◆ **Text section**:

-----

Finding hidden growth opportunities in your product | Albert Cheng (Duolingo, Grammarly, Chess.com)
Here are the key takeaways from Albert Cheng's talk on "Finding hidden growth opportunities in your product" (Duolingo, Grammarly, Chess.com):
  • Explore–Exploit Framework: Growth teams must balance exploring new ideas (searching for new “mountains” to climb) with exploiting what’s already working. Too much exploration leads to scatter; too much exploitation can saturate and stagnate. Use insights from experiments across the product and expand successful tactics to adjacent areas for maximum impact.
  • Rapid Experimentation: Teams like Albert's run upwards of 1,000 experiments a year—this is a cultural shift requiring founder/leadership support and fast, lightweight experimentation frameworks. Wins must be shared broadly and celebrated to propagate a culture of experimentation across the org.
  • Human Psychology Insight: Sometimes, counterintuitive user behaviors happen, as with Chess.com’s game review feature: users are most likely to review after a win, not a loss. Surfacing positive feedback after failure dramatically boosted engagement and retention.

-----

◆ **Recorded data**:
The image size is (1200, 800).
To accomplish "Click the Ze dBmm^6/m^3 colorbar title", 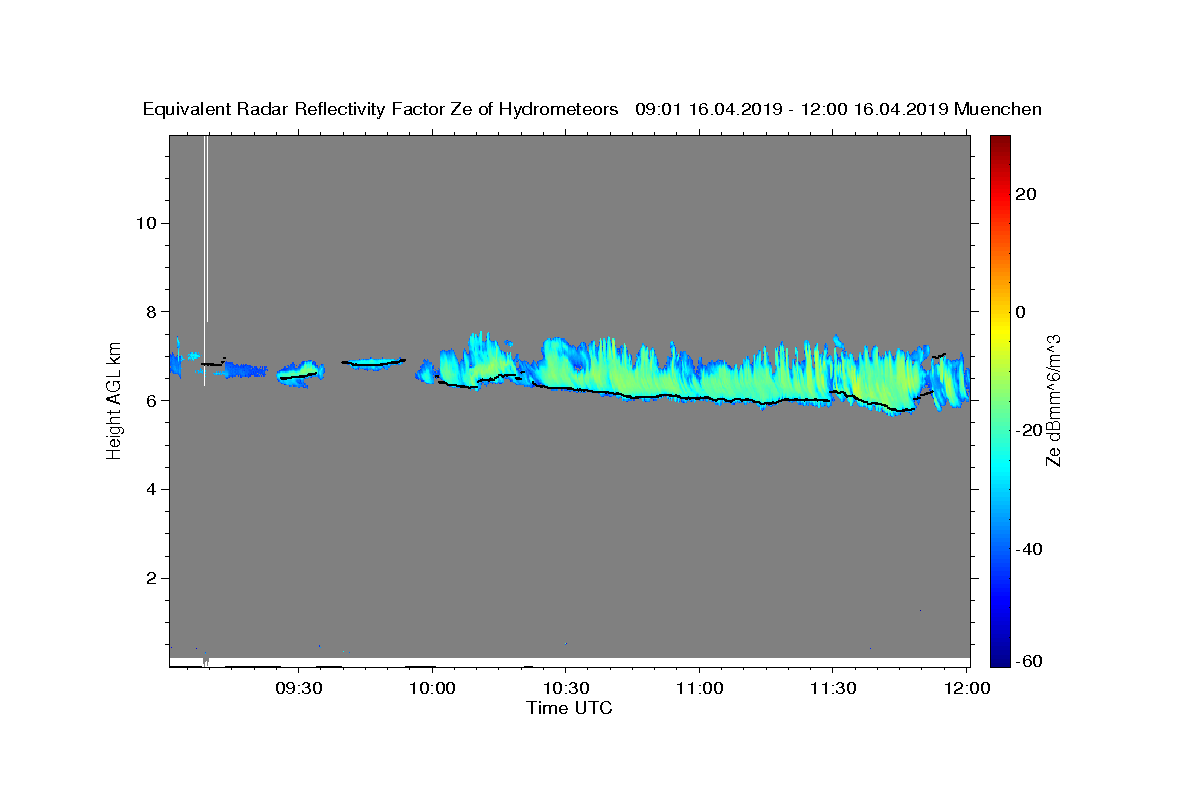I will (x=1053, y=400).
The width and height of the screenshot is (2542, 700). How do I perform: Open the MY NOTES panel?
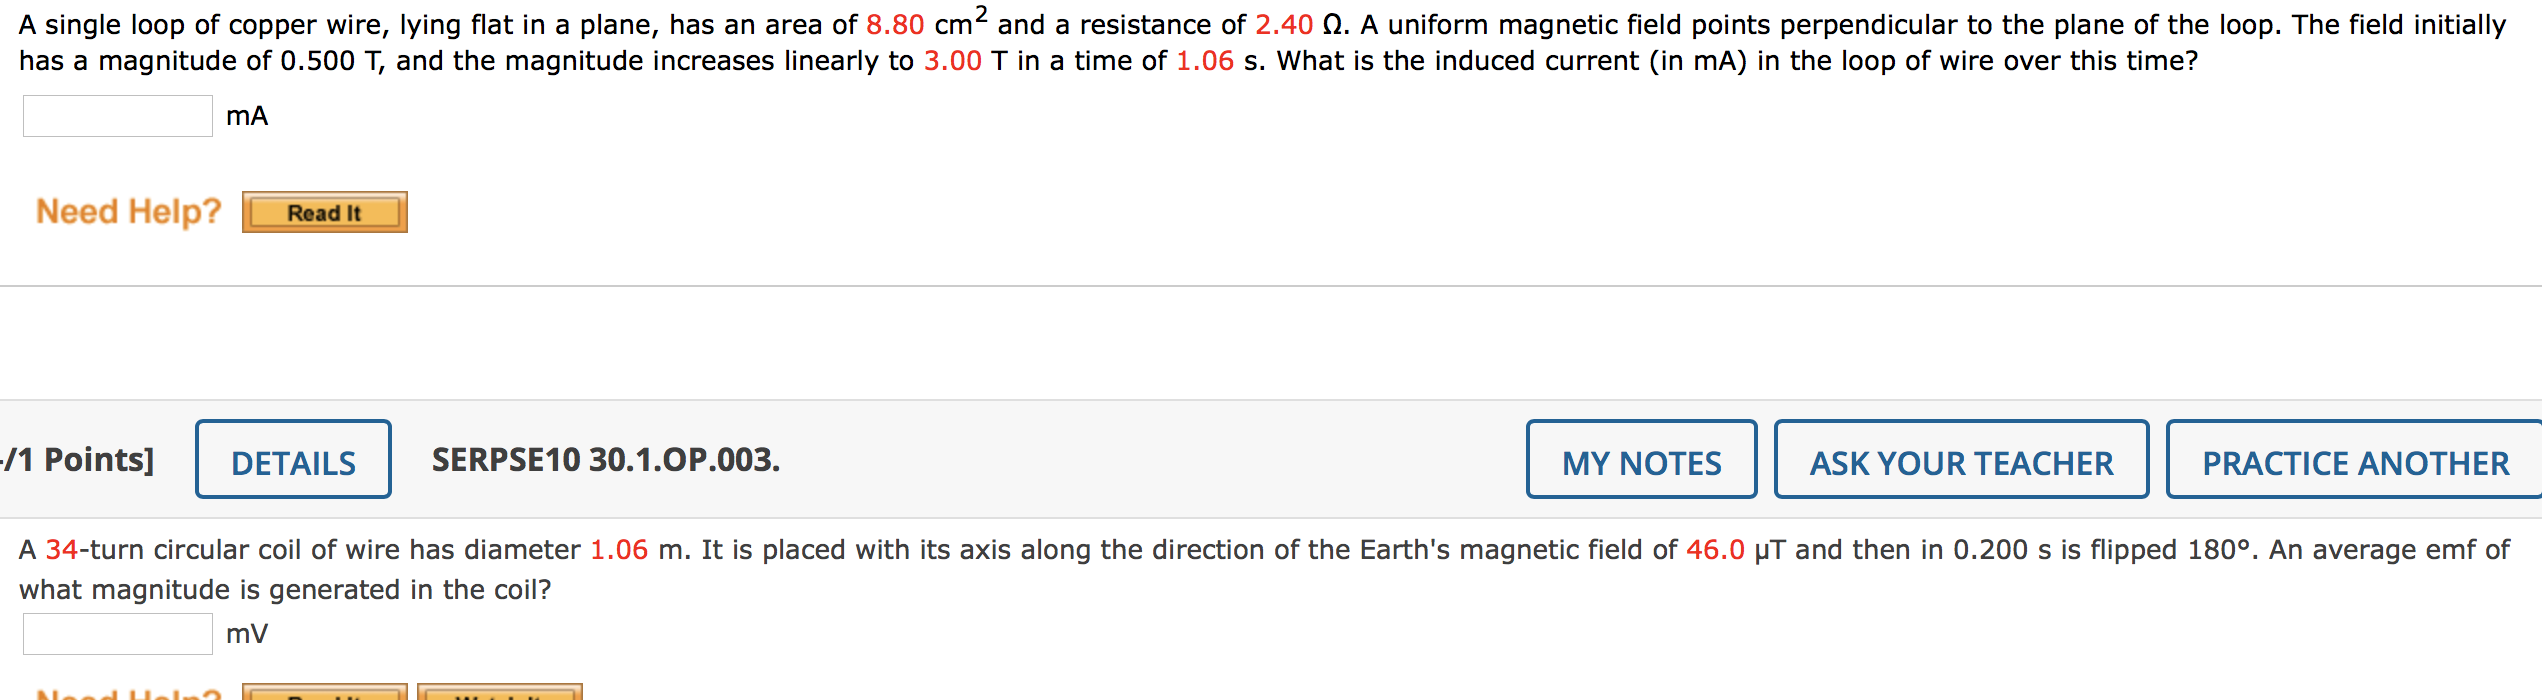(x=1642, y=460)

-----

In the summary of the growth talk, after which game outcome are Chess.com users most likely to use the game review feature? This material comes from a different source than the text.

◆ **Solved exercise**:
After a win.